S.Africa’s MTN won’t leave Iran, but sanctions hit cash flow
South African mobile telephone operator MTN has no plans to leave Iran, but US-led sanctions have made it difficult to move money in and out of the country, the company's boss said Thursday.
CEO Sifiso Dabengwa said in The Star newspaper that MTN’s Irancell venture, in which the South African firm holds a 49 percent stake, added four million subscribers to its existing 34.6 million last year. Revenue was up 20 percent to 11 billion rands ($1.4 billion, one billion euros) in 2011.
He said MTN would only pull out if South Africa joined the US-led sanctions over Tehran’s disputed nuclear programme.
“We are guided by South African government policies internationally, in the same way US companies are prohibited from doing business in Iran.

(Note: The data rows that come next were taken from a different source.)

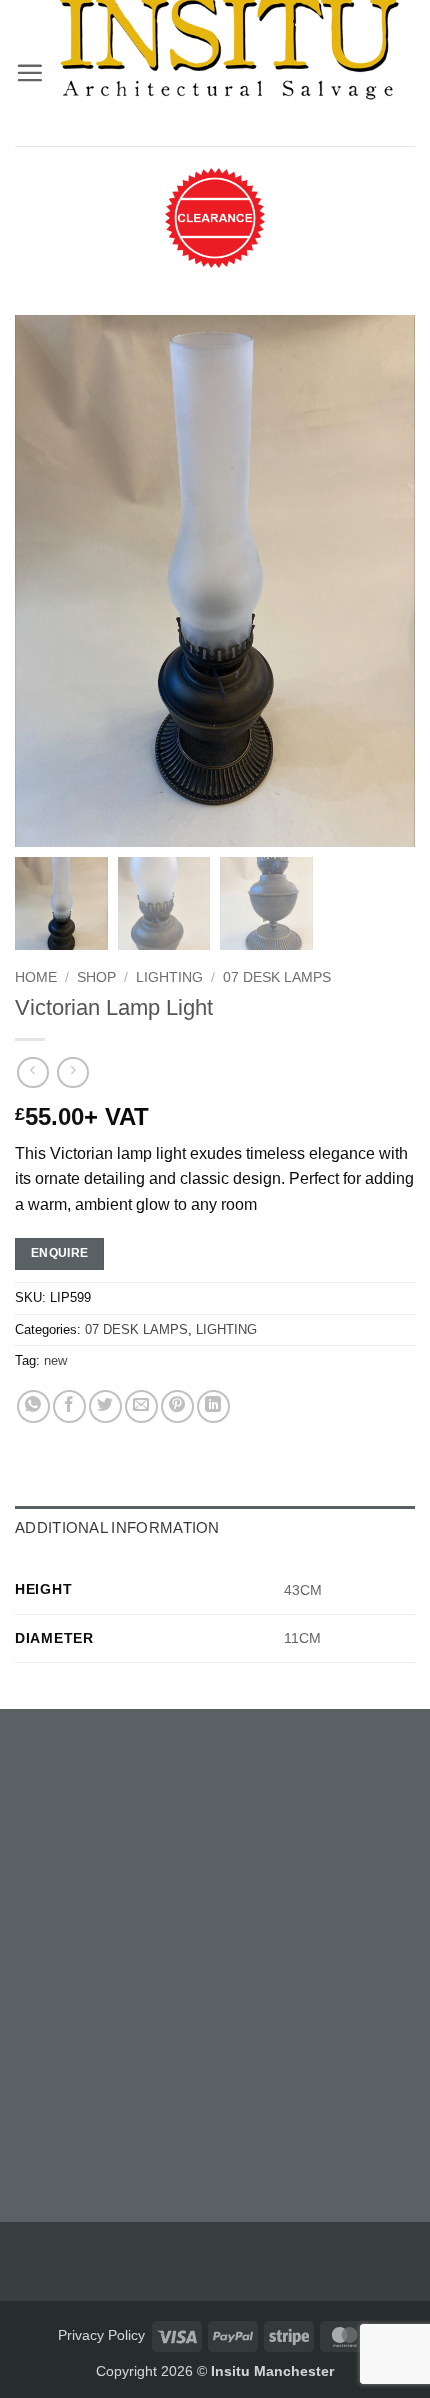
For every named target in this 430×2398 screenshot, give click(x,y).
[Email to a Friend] (141, 1406)
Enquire (60, 1253)
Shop (96, 977)
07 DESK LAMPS (277, 977)
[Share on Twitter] (105, 1406)
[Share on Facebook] (69, 1406)
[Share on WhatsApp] (33, 1406)
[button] (29, 72)
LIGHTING (169, 977)
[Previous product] (72, 1072)
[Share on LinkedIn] (213, 1406)
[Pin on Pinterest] (177, 1406)
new (55, 1360)
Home (36, 977)
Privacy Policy (101, 2335)
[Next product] (32, 1072)
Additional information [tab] (117, 1527)
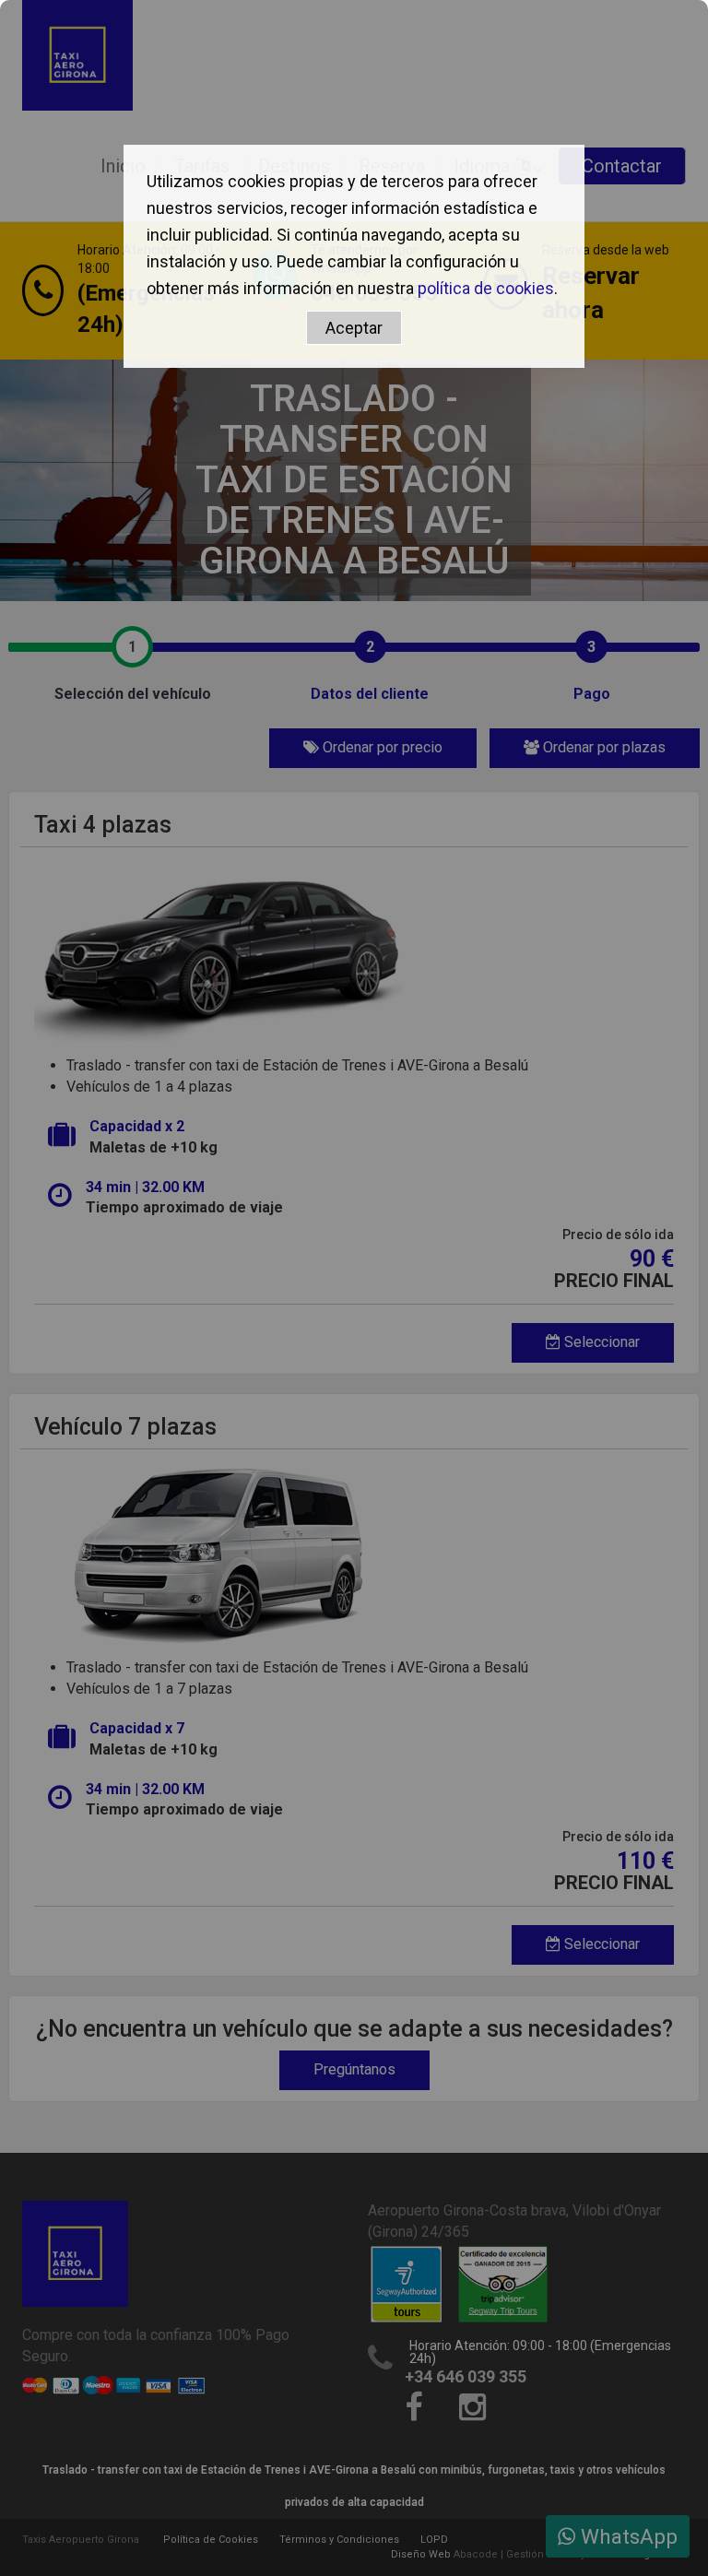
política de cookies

Unless the government says (otherwise), we will just have to manage,” he said.
“This is a challenge because outside institutions are prohbited from dealing with Iranian institutions,” he said.

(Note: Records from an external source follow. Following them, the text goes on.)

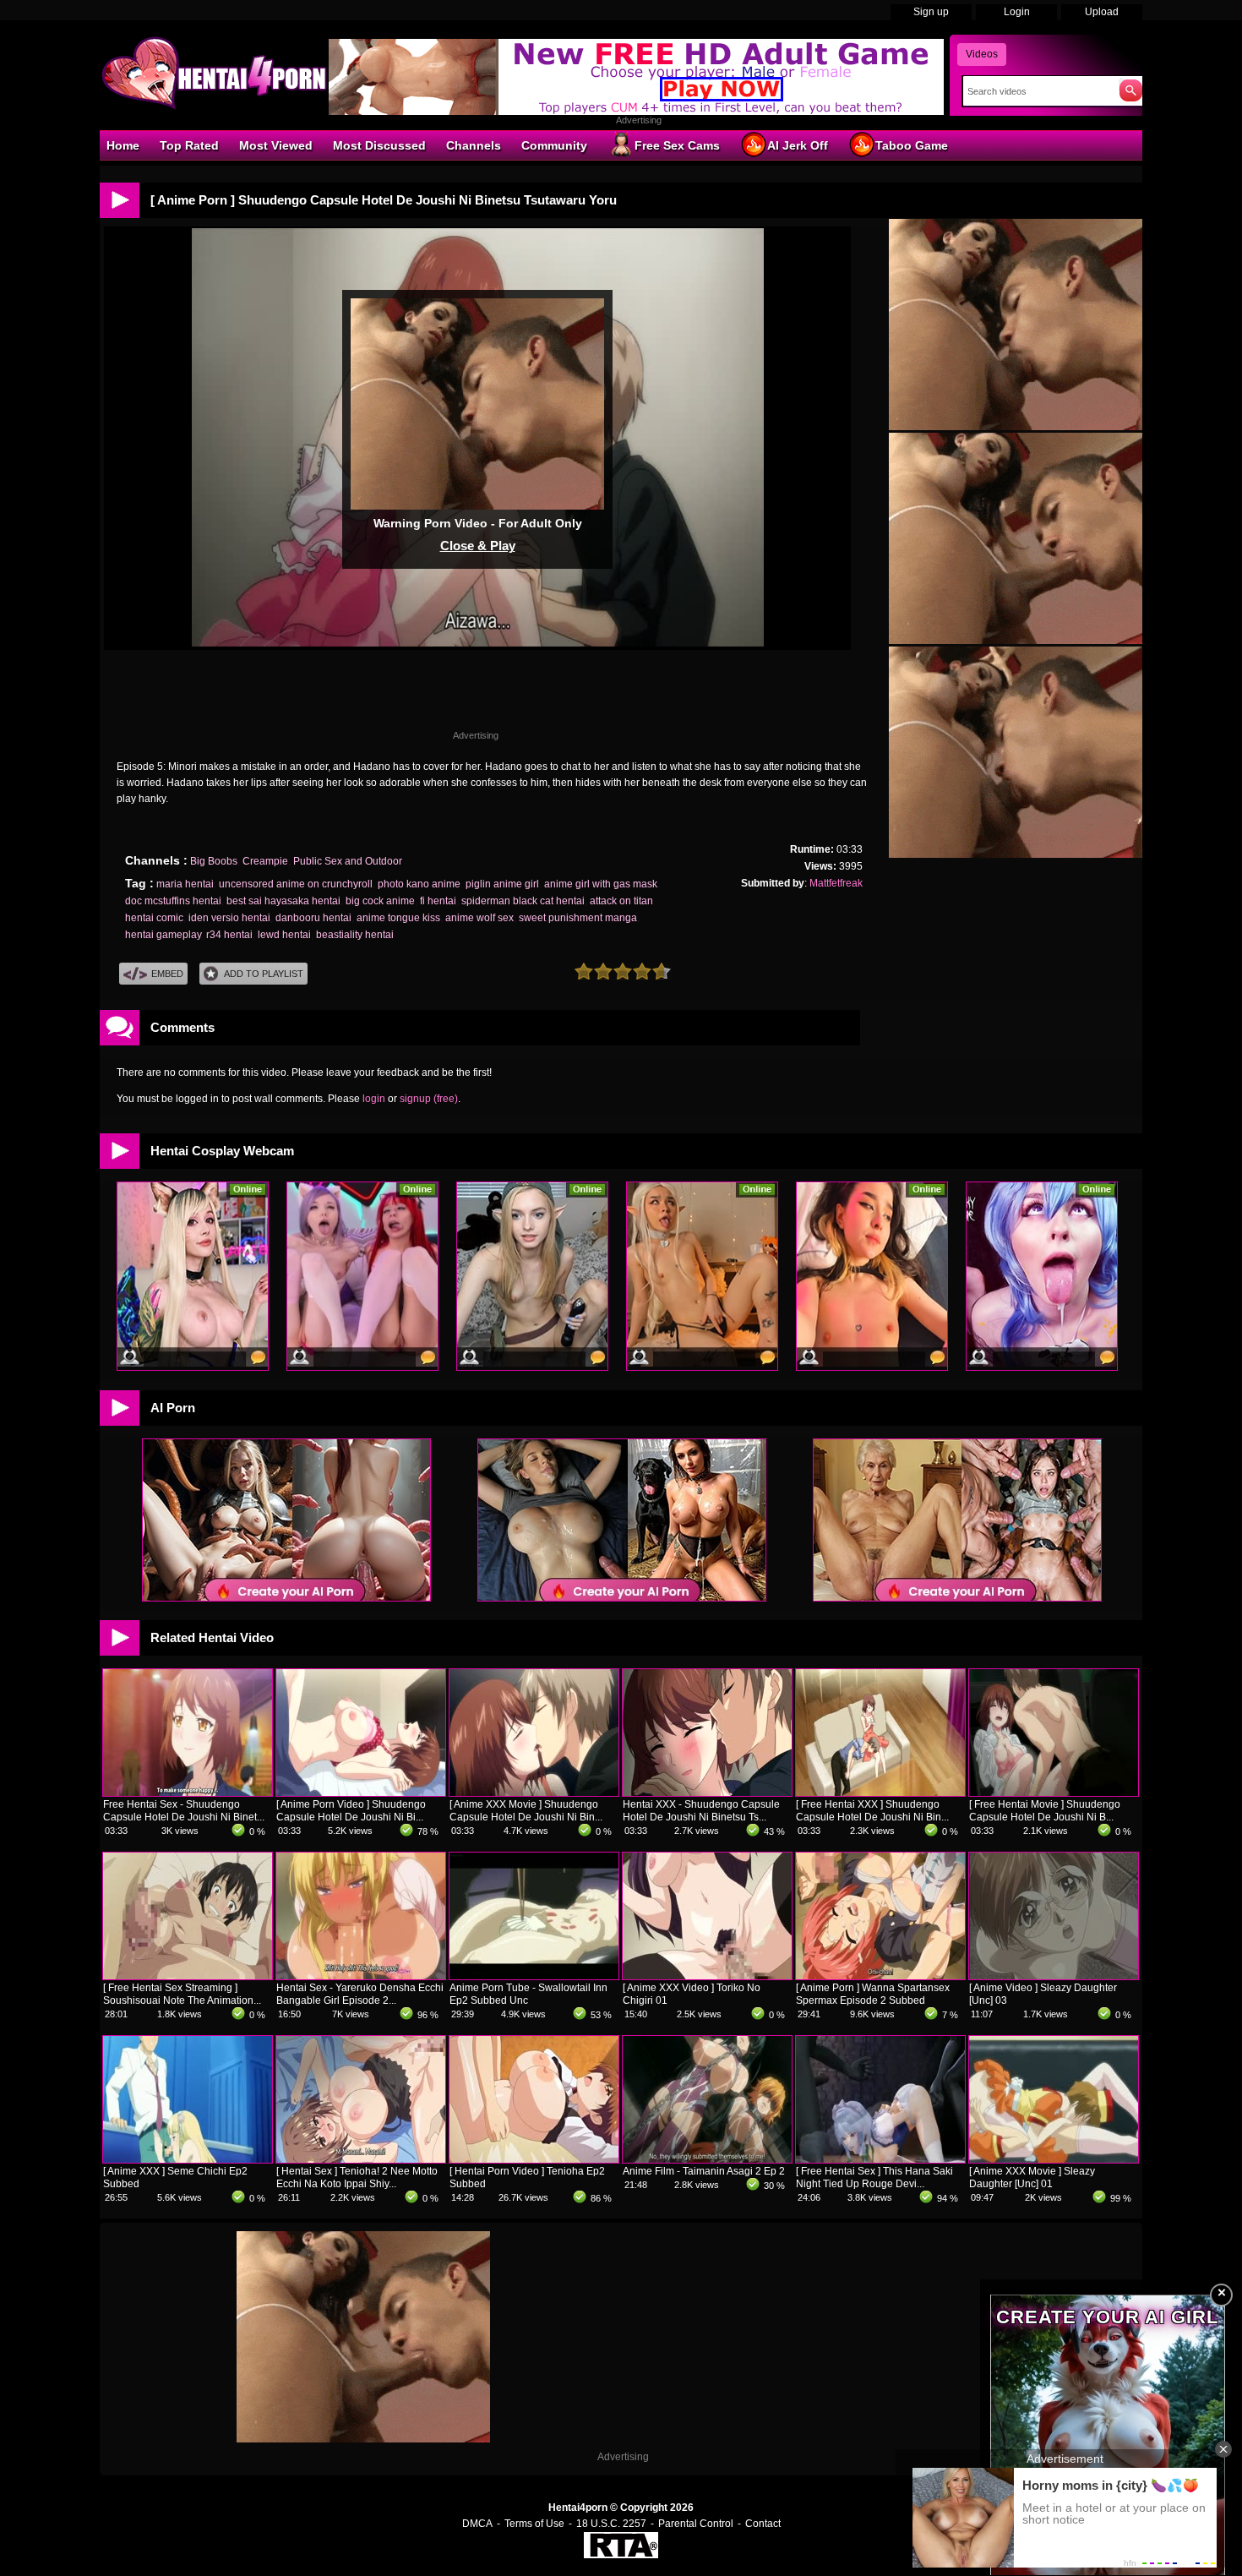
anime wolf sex (479, 918)
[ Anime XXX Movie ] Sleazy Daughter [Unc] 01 (1032, 2177)
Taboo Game (911, 145)
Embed (167, 974)
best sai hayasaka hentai (283, 901)
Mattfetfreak (836, 883)
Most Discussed (379, 145)
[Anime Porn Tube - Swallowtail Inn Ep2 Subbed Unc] (533, 1976)
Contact (763, 2524)
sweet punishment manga (578, 918)
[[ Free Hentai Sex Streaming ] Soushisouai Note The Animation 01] (187, 1976)
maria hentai (185, 884)
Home (122, 145)
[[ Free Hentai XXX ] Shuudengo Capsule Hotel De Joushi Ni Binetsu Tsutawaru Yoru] (880, 1792)
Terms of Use (534, 2524)
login (373, 1099)
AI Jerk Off (797, 145)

“We have been able to repatriate funds. We’re working through other ways as opposed to working through official banking systems, obviously with all the checks and balances with our auditors,” he said.
MTN’s Iran operations came under the spotlight last month when rival Turkcell sued the company in a US court, claiming that the South African group had bribed government officials in exchange for rights to an Iranian GSM mobile operating licence.
South African petrochemical giant Sasol is reviewing its operations in Iran due to the sanctions risk.